■ WORK REQUIRED: Turn the data between the lines holding "You are a computer-use agent. Viewport: 978px" and "point(609,123)", inclusive, into a Markdown table with the columns Row and Line, leaving out blank lines.

[Raw records]

────────

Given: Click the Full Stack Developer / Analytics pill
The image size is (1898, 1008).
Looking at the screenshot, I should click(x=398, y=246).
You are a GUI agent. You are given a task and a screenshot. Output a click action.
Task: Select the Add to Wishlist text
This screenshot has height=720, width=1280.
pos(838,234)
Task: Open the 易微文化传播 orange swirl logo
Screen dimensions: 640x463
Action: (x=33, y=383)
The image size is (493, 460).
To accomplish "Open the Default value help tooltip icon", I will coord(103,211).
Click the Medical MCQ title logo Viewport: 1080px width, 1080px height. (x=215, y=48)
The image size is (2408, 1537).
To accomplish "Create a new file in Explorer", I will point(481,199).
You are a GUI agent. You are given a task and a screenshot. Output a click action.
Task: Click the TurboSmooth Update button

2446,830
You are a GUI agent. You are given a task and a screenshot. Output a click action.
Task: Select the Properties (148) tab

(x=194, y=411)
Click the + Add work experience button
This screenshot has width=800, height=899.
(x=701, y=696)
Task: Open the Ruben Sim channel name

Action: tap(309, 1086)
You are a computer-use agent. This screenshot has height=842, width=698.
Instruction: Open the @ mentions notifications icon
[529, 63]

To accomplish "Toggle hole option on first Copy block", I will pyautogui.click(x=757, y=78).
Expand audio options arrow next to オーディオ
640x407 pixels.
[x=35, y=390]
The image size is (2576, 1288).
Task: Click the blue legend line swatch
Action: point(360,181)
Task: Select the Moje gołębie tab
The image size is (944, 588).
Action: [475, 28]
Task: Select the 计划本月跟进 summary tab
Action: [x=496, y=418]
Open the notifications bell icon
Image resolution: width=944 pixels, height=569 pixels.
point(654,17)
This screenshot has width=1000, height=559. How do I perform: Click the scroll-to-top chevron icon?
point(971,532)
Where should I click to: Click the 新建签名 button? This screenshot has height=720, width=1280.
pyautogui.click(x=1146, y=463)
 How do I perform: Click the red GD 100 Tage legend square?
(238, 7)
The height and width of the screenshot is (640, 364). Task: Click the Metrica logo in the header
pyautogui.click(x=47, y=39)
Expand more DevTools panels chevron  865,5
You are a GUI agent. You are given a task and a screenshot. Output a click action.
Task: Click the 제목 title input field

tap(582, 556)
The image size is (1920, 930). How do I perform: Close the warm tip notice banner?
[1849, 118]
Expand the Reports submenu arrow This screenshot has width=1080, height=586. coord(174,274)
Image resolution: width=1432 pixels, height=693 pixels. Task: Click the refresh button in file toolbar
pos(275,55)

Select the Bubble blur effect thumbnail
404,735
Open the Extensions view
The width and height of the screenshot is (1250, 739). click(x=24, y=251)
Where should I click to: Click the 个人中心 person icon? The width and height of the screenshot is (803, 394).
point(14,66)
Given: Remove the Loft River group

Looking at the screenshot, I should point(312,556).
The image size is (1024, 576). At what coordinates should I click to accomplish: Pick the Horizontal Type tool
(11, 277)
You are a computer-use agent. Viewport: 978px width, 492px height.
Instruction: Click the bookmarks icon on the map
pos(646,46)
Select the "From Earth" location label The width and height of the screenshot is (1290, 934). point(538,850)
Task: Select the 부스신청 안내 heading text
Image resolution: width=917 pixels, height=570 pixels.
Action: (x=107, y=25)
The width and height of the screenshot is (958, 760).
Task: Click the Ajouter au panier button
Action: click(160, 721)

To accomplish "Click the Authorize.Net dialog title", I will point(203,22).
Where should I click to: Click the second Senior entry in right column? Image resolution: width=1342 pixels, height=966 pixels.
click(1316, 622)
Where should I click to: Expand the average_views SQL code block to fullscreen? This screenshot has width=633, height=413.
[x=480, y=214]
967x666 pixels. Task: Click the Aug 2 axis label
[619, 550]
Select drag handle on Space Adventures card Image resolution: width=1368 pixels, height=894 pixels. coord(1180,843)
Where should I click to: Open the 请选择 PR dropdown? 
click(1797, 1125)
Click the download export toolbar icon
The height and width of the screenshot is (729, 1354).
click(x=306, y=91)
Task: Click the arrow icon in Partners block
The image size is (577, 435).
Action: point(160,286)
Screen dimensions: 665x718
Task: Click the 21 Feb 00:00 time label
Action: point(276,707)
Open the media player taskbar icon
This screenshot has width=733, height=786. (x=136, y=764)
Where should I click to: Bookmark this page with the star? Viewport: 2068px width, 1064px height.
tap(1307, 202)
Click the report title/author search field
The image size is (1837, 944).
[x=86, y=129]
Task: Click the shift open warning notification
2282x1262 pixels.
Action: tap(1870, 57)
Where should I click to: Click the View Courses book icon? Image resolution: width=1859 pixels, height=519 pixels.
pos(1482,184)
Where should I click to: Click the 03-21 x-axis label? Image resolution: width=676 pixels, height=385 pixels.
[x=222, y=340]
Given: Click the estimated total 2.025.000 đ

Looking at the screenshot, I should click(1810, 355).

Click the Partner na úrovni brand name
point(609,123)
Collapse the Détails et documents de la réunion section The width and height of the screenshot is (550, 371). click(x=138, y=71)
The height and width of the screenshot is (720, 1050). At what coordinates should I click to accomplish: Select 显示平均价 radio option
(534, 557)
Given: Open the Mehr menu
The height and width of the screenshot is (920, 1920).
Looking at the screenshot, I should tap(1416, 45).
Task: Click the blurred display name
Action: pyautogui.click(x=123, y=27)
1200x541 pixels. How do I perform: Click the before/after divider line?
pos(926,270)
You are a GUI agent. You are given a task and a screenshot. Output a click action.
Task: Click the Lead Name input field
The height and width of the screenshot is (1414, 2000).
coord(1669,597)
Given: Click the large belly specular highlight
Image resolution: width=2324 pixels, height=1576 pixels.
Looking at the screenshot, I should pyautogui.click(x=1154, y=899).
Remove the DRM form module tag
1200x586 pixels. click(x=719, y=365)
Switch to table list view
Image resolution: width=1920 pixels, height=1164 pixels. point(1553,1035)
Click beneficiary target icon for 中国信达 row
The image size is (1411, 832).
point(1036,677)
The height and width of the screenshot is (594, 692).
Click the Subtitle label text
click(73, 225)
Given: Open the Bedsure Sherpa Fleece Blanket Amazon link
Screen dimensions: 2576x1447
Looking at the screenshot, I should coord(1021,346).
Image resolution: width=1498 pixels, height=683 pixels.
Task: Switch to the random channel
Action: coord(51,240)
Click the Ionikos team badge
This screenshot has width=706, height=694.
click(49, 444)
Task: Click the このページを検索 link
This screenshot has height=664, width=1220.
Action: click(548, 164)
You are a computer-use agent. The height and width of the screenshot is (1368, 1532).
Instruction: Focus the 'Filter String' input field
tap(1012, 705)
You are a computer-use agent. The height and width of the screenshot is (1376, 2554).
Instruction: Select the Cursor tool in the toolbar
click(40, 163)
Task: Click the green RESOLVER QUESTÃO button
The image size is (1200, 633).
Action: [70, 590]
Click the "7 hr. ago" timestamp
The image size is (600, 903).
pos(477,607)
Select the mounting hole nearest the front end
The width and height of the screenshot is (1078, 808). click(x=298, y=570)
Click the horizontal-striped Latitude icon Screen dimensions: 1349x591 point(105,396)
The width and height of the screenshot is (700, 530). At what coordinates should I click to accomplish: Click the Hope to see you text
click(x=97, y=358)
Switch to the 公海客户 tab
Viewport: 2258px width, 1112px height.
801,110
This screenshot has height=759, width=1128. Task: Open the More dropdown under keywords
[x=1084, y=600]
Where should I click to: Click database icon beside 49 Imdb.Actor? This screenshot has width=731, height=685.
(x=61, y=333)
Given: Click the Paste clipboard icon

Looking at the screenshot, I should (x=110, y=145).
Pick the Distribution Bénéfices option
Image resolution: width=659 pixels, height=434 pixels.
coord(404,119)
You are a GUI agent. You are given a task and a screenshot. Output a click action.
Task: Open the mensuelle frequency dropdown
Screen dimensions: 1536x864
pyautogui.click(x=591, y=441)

────────

■ SOLUTION:
| Row | Line |
|---|---|
| 1 | You are a computer-use agent. Viewport: 978px width, 492px height. |
| 2 | Instruction: Click the bookmarks icon on the map |
| 3 | pos(646,46) |
| 4 | Select the "From Earth" location label The width and height of the screenshot is (1290, 934). point(538,850) |
| 5 | Task: Select the 부스신청 안내 heading text |
| 6 | Image resolution: width=917 pixels, height=570 pixels. |
| 7 | Action: (x=107, y=25) |
| 8 | The width and height of the screenshot is (958, 760). |
| 9 | Task: Click the Ajouter au panier button |
| 10 | Action: click(160, 721) |
| 11 | To accomplish "Click the Authorize.Net dialog title", I will point(203,22). |
| 12 | Where should I click to: Click the second Senior entry in right column? Image resolution: width=1342 pixels, height=966 pixels. |
| 13 | click(1316, 622) |
| 14 | Where should I click to: Expand the average_views SQL code block to fullscreen? This screenshot has width=633, height=413. |
| 15 | [x=480, y=214] |
| 16 | 967x666 pixels. Task: Click the Aug 2 axis label |
| 17 | [619, 550] |
| 18 | Select drag handle on Space Adventures card Image resolution: width=1368 pixels, height=894 pixels. coord(1180,843) |
| 19 | Where should I click to: Open the 请选择 PR dropdown?  |
| 20 | click(1797, 1125) |
| 21 | Click the download export toolbar icon |
| 22 | The height and width of the screenshot is (729, 1354). |
| 23 | click(x=306, y=91) |
| 24 | Task: Click the arrow icon in Partners block |
| 25 | The image size is (577, 435). |
| 26 | Action: point(160,286) |
| 27 | Screen dimensions: 665x718 |
| 28 | Task: Click the 21 Feb 00:00 time label |
| 29 | Action: point(276,707) |
| 30 | Open the media player taskbar icon |
| 31 | This screenshot has width=733, height=786. (x=136, y=764) |
| 32 | Where should I click to: Bookmark this page with the star? Viewport: 2068px width, 1064px height. |
| 33 | tap(1307, 202) |
| 34 | Click the report title/author search field |
| 35 | The image size is (1837, 944). |
| 36 | [x=86, y=129] |
| 37 | Task: Click the shift open warning notification |
| 38 | 2282x1262 pixels. |
| 39 | Action: tap(1870, 57) |
| 40 | Where should I click to: Click the View Courses book icon? Image resolution: width=1859 pixels, height=519 pixels. |
| 41 | pos(1482,184) |
| 42 | Where should I click to: Click the 03-21 x-axis label? Image resolution: width=676 pixels, height=385 pixels. |
| 43 | [x=222, y=340] |
| 44 | Given: Click the estimated total 2.025.000 đ |
| 45 | Looking at the screenshot, I should click(1810, 355). |
| 46 | Click the Partner na úrovni brand name |
| 47 | point(609,123) |